Mark McKenna has joined UCLA School of Law. The intellectual property and technology law expert will serve as a faculty co-director of the Ziffren Institute for Media, Entertainment, Technology and Sport Law and will be teaching torts this fall.
McKenna, whose core work has been on the subject of trademark law, has focused much of his recent work on design and on questions relating to the boundaries of various forms of intellectual property. He is also working on projects relating to governance of technology, including one that focuses “on the meaning of autonomy in a world of predictive algorithms.”

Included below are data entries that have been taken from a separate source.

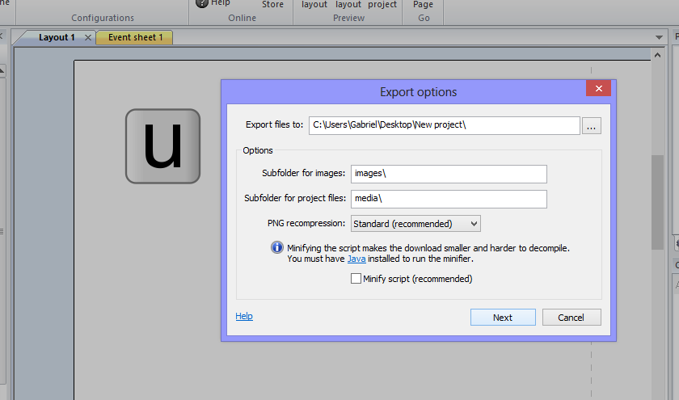The height and width of the screenshot is (400, 679).
Task: Switch to Event sheet 1 tab
Action: (x=135, y=37)
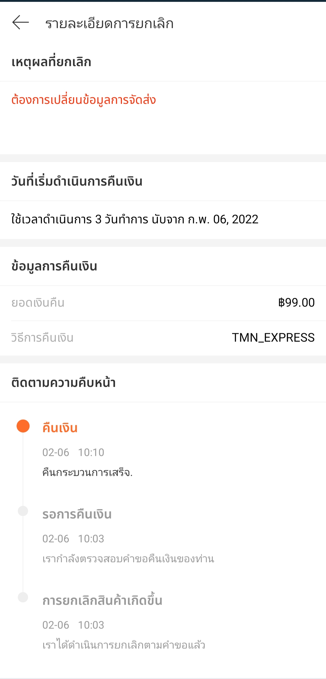Select the orange คืนเงิน status title
This screenshot has width=326, height=679.
coord(60,428)
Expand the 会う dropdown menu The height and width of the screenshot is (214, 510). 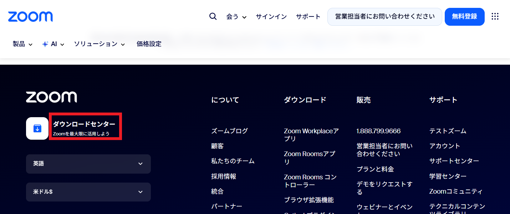point(236,17)

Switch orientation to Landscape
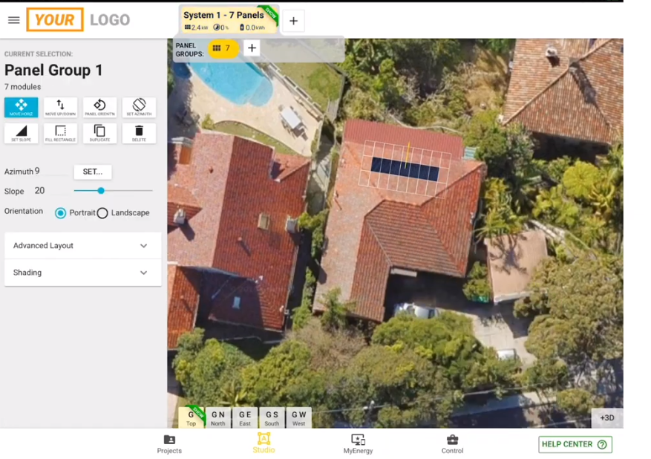point(102,212)
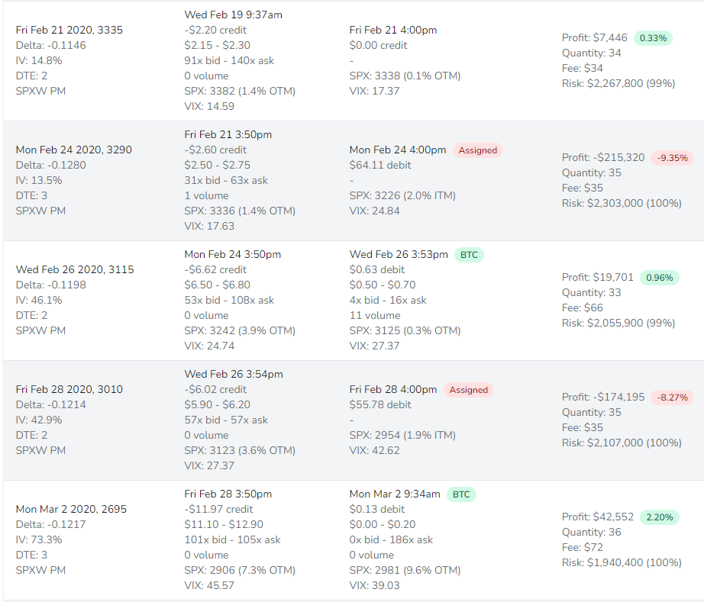Click the Profit: $42,552 value
Screen dimensions: 704x602
tap(598, 517)
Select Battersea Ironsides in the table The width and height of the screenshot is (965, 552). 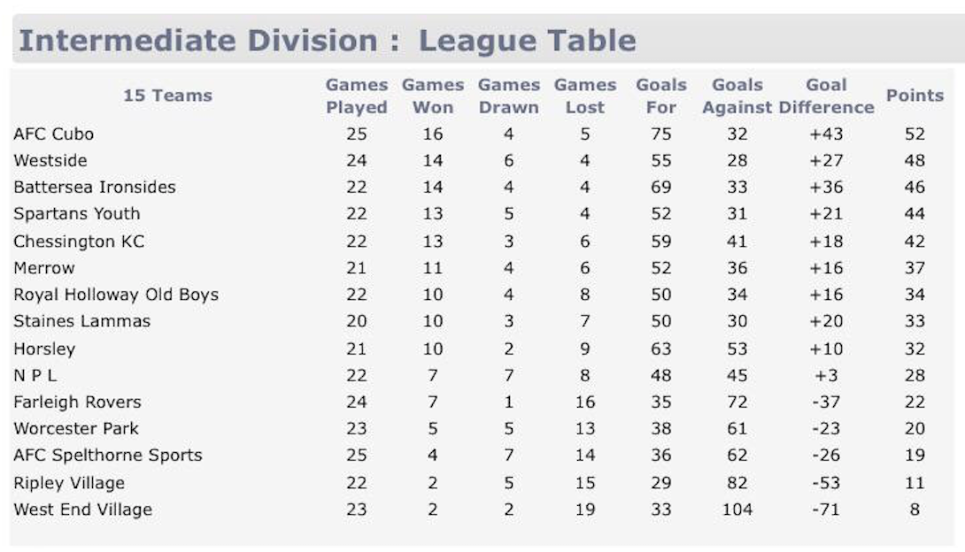coord(95,188)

Professor McKenna comes to UCLA Law from Notre Dame Law School, where he taught beginning in 2008, most recently holding the title of John P. Murphy Foundation Professor of Law. He was the founding director of the Notre Dame Technology Ethics Center, a university-wide multi-disciplinary program. A prolific writer, he is the author of more than 40 articles and book chapters and the textbooks The Law of Design: Design Patent, Trademark & Copyright, and the third, fourth, and fifth editions of The Law of Intellectual Property.
McKenna, once an intellectual property practitioner with the Chicago firm Pattishall, McAulliffe, Newbury, Hilliard & Geraldson, graduated magna cum laude from the University of Notre Dame with B.A. in economics. He received his J.D. from the University of Virginia School of Law, where current UCLA Law Dean Jennifer Mnookin was his evidence professor.